You also talked in that seminar about just how exhausting it becomes, trying to make our lives work as bodies. The ego’s saga of seeking and never finding, incarnating again and again hoping this time will be different. On some level the Course tells us we’re reviewing mentally what’s already gone by but at some point, we become really exhausted with the whole thing. I don’t think we even have to be aware of the exhaustion of having searched for happiness in the world over many lifetimes, we become aware of it eventually within the lifetime we seem to be living now.
That reference to our weariness really struck me because I think there’s a collective sense of exhaustion from this pandemic along with the political strife, the entire Western United States and other parts of the world on fire in 2020. A summer filled with all kinds of protests and violence and this very divisive presidential election. More and more people are getting vaccines but there are still terrible outbreaks of new COVID cases in parts of the world and potentially more threatening viral mutations continuing to arise. We think all those problems and situations are what we’re so tired of but that’s not the real cause, is it?
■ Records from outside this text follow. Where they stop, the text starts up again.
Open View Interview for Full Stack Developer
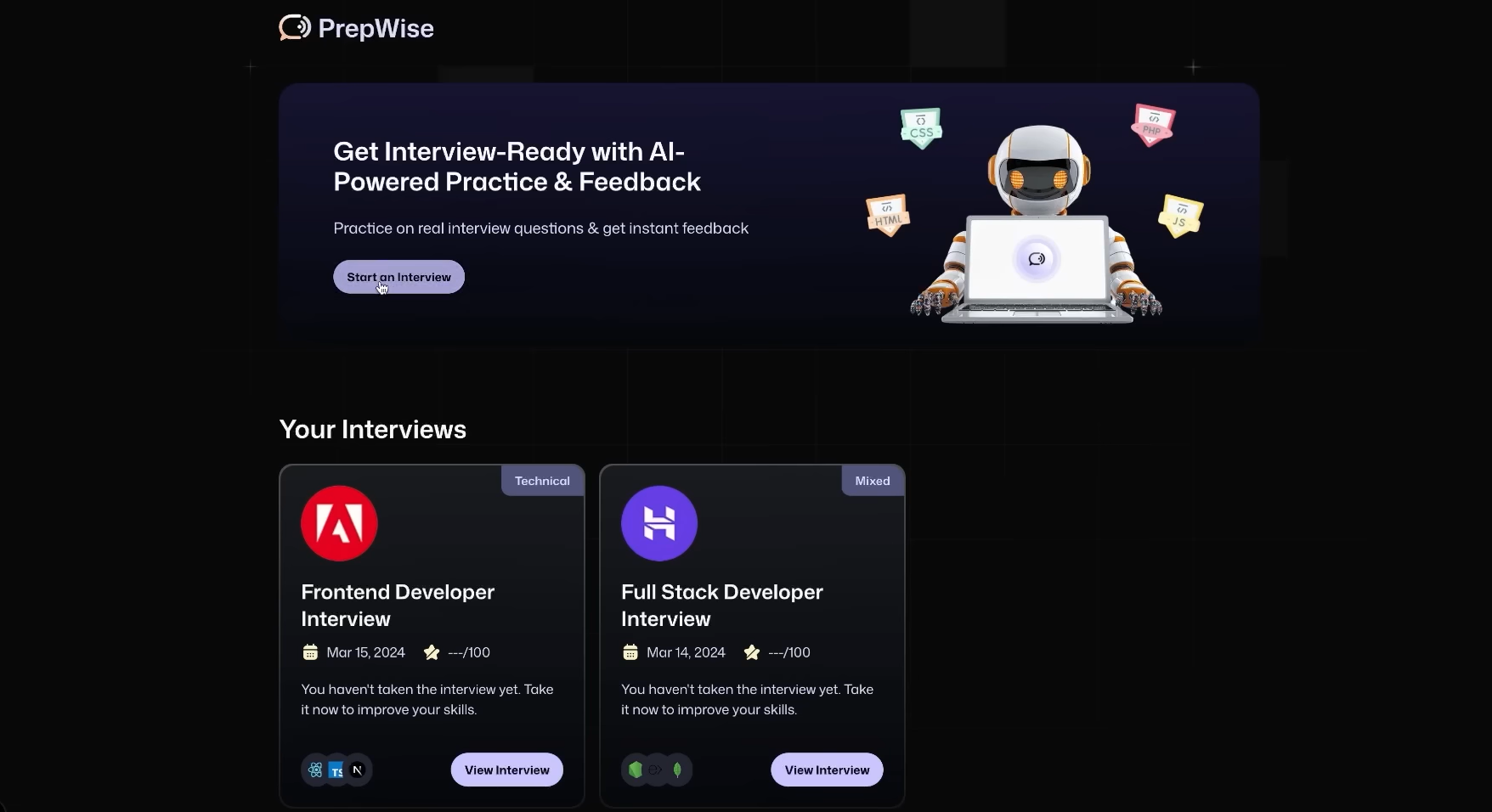The height and width of the screenshot is (812, 1492). point(827,770)
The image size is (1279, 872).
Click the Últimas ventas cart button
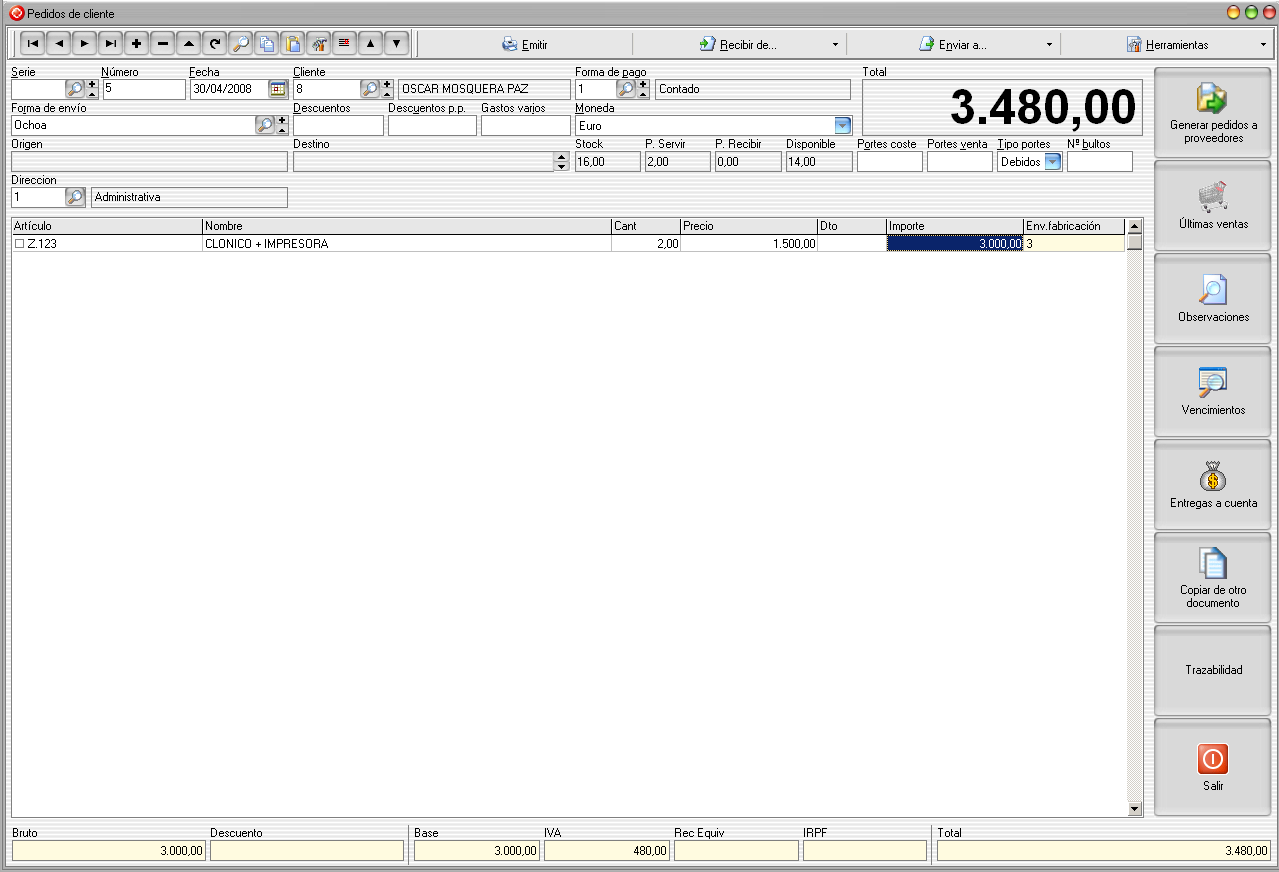point(1212,205)
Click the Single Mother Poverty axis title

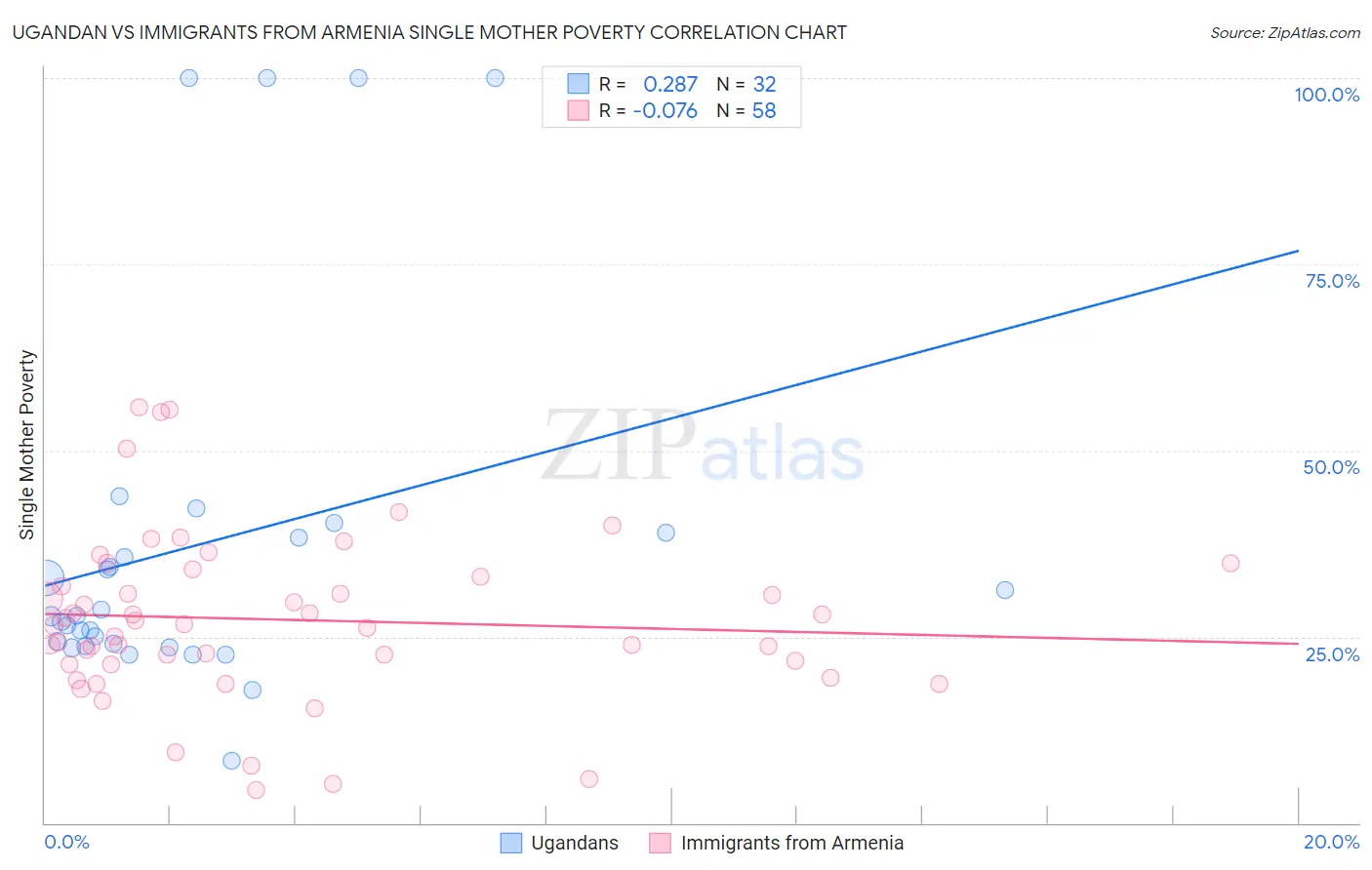(x=27, y=445)
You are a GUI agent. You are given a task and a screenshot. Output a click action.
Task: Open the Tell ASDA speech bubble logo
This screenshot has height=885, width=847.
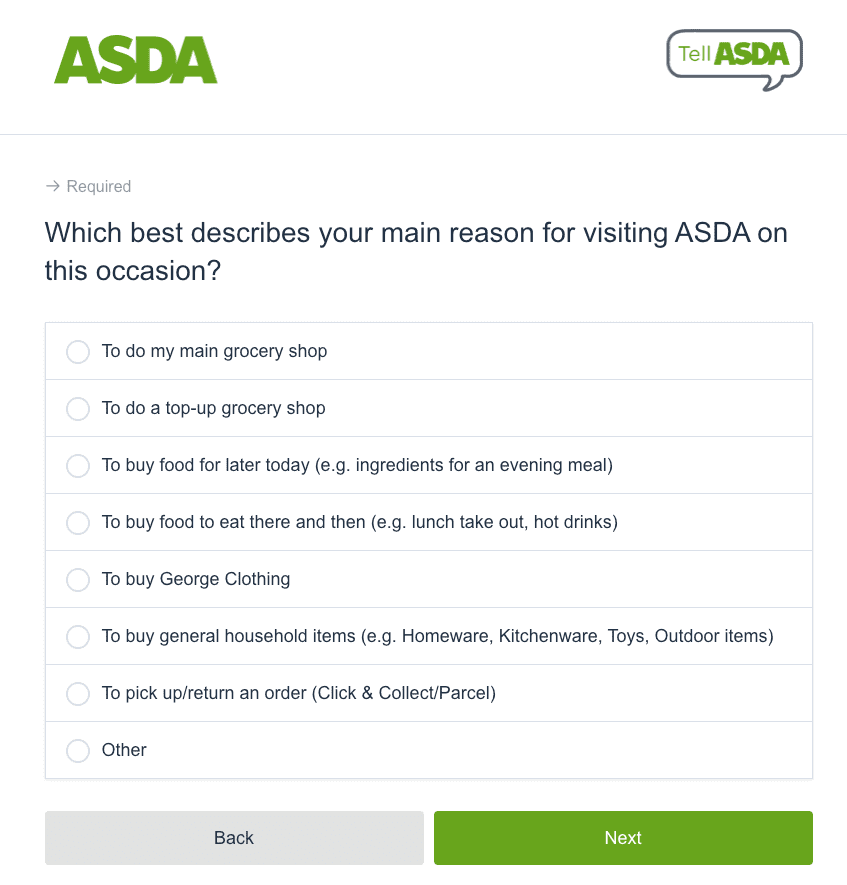(x=734, y=60)
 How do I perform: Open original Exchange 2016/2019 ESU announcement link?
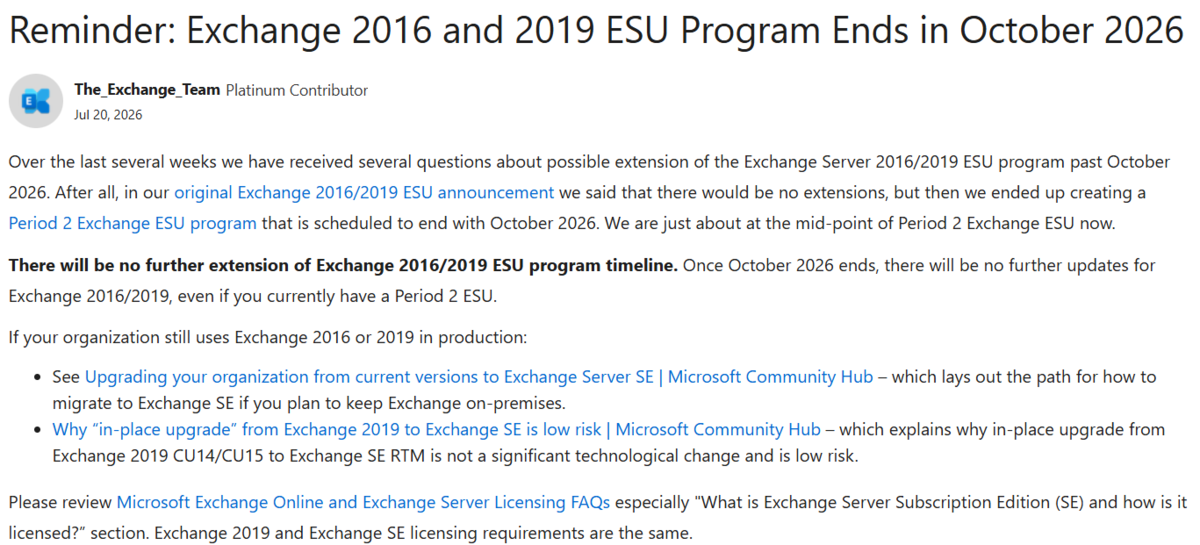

It really comes down to our judgments. It’s our judgments that tire us. They’re judgments that keep us separate. We think we’re keeping ourselves separate from others but really, we’re keeping ourselves separate from Love. And I know Ken has talked about how all pain comes from resistance and its really resistance to Love. We try to keep ourselves secure in our own little spheres and what we’re really doing is blocking ourselves from opening up to the Love. So, all the fatigue and exhaustion seem a legitimate reaction to everything that’s going on around us and the world would agree with that. The challenge when I’m feeling that is to recognize that it isn’t really coming from these situations that I’m so focused on.
Just like the purpose of conflict, the purpose of fatigue, feeling worn out, is to make it look like there’s a world out there that’s affecting me. But it’s the way I’m engaging the world that’s fatiguing me, not what’s happening in the world. It’s like the ante has been upped and the classroom feels a lot more challenging. And as you were saying earlier the things that would help distract us aren’t as easily available and accessible. And again, never would we want to judge ourselves for whatever magic we’re using to take care of ourselves, that’s important to do while we still do identify as bodies here. But it’s just helpful to remind ourselves more and more of the time that I’m never upset, I’m never in conflict, I’m never fatigued for the reason, I think. The fatigue is coming from this thought of conflict in the mind.
Yes. It’s the exhaustion of trying to defend ourselves as these vulnerable bodies. I remember Ken often saying, and I think of it all the time, that the ego’s agenda is to prove that “I really exist but it’s not my fault.” Even though deep down we believe it is our fault, we’re always trying to position ourselves relative to others as the less guilty one. That’s exhausting because you have to be in constant conflict to fulfill that agenda. You have to be in relationship with someone who is the guilty one, someone to disagree with, to perceive as the antagonist.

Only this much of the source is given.